# DIRECTIONS:
Every record that follows must be returned word for word.

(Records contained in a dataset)
----------

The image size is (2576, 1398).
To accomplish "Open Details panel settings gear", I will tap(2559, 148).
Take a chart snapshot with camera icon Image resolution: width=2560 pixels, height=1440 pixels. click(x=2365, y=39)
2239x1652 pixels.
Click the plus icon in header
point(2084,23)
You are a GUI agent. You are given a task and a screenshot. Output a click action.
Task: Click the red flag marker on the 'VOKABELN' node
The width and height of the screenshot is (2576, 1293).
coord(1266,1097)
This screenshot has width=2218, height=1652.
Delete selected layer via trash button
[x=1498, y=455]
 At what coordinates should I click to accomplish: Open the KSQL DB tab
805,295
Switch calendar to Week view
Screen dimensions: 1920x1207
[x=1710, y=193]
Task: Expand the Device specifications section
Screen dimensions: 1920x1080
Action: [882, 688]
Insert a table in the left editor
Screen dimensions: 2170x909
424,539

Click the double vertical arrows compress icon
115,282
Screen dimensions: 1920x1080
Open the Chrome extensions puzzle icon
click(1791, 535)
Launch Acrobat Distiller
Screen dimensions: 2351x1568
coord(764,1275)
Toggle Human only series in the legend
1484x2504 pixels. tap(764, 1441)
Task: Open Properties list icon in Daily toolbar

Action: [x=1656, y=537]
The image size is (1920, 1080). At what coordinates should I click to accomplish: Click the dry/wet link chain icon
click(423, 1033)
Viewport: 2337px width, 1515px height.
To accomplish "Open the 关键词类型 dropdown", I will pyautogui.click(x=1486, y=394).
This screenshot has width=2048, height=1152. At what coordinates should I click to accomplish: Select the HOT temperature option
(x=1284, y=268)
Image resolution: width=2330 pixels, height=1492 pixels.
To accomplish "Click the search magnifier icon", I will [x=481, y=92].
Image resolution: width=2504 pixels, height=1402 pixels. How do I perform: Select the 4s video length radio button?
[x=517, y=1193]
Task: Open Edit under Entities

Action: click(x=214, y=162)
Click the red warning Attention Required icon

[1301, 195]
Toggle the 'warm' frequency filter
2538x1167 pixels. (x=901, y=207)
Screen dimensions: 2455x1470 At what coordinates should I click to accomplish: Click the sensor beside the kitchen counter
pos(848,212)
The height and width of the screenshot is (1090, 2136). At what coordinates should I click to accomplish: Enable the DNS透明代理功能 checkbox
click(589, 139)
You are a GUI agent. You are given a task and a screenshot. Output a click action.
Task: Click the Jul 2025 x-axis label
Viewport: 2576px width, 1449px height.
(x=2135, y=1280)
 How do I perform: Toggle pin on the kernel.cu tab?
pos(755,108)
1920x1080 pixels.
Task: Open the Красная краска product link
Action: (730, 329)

----------

# RESULT OF THE TASK:
The image size is (2576, 1398).
To accomplish "Open Details panel settings gear", I will tap(2559, 148).
Take a chart snapshot with camera icon Image resolution: width=2560 pixels, height=1440 pixels. click(x=2365, y=39)
2239x1652 pixels.
Click the plus icon in header
point(2084,23)
You are a GUI agent. You are given a task and a screenshot. Output a click action.
Task: Click the red flag marker on the 'VOKABELN' node
The width and height of the screenshot is (2576, 1293).
coord(1266,1097)
This screenshot has width=2218, height=1652.
Delete selected layer via trash button
[x=1498, y=455]
 At what coordinates should I click to accomplish: Open the KSQL DB tab
805,295
Switch calendar to Week view
Screen dimensions: 1920x1207
[x=1710, y=193]
Task: Expand the Device specifications section
Screen dimensions: 1920x1080
Action: [882, 688]
Insert a table in the left editor
Screen dimensions: 2170x909
424,539

Click the double vertical arrows compress icon
115,282
Screen dimensions: 1920x1080
Open the Chrome extensions puzzle icon
click(1791, 535)
Launch Acrobat Distiller
Screen dimensions: 2351x1568
coord(764,1275)
Toggle Human only series in the legend
1484x2504 pixels. tap(764, 1441)
Task: Open Properties list icon in Daily toolbar

Action: [x=1656, y=537]
The image size is (1920, 1080). At what coordinates should I click to accomplish: Click the dry/wet link chain icon
click(423, 1033)
Viewport: 2337px width, 1515px height.
To accomplish "Open the 关键词类型 dropdown", I will pyautogui.click(x=1486, y=394).
This screenshot has width=2048, height=1152. At what coordinates should I click to accomplish: Select the HOT temperature option
(x=1284, y=268)
Image resolution: width=2330 pixels, height=1492 pixels.
To accomplish "Click the search magnifier icon", I will [x=481, y=92].
Image resolution: width=2504 pixels, height=1402 pixels. How do I perform: Select the 4s video length radio button?
[x=517, y=1193]
Task: Open Edit under Entities

Action: click(x=214, y=162)
Click the red warning Attention Required icon

[1301, 195]
Toggle the 'warm' frequency filter
2538x1167 pixels. (x=901, y=207)
Screen dimensions: 2455x1470 At what coordinates should I click to accomplish: Click the sensor beside the kitchen counter
pos(848,212)
The height and width of the screenshot is (1090, 2136). At what coordinates should I click to accomplish: Enable the DNS透明代理功能 checkbox
click(589, 139)
You are a GUI agent. You are given a task and a screenshot. Output a click action.
Task: Click the Jul 2025 x-axis label
Viewport: 2576px width, 1449px height.
(x=2135, y=1280)
 How do I perform: Toggle pin on the kernel.cu tab?
pos(755,108)
1920x1080 pixels.
Task: Open the Красная краска product link
Action: (730, 329)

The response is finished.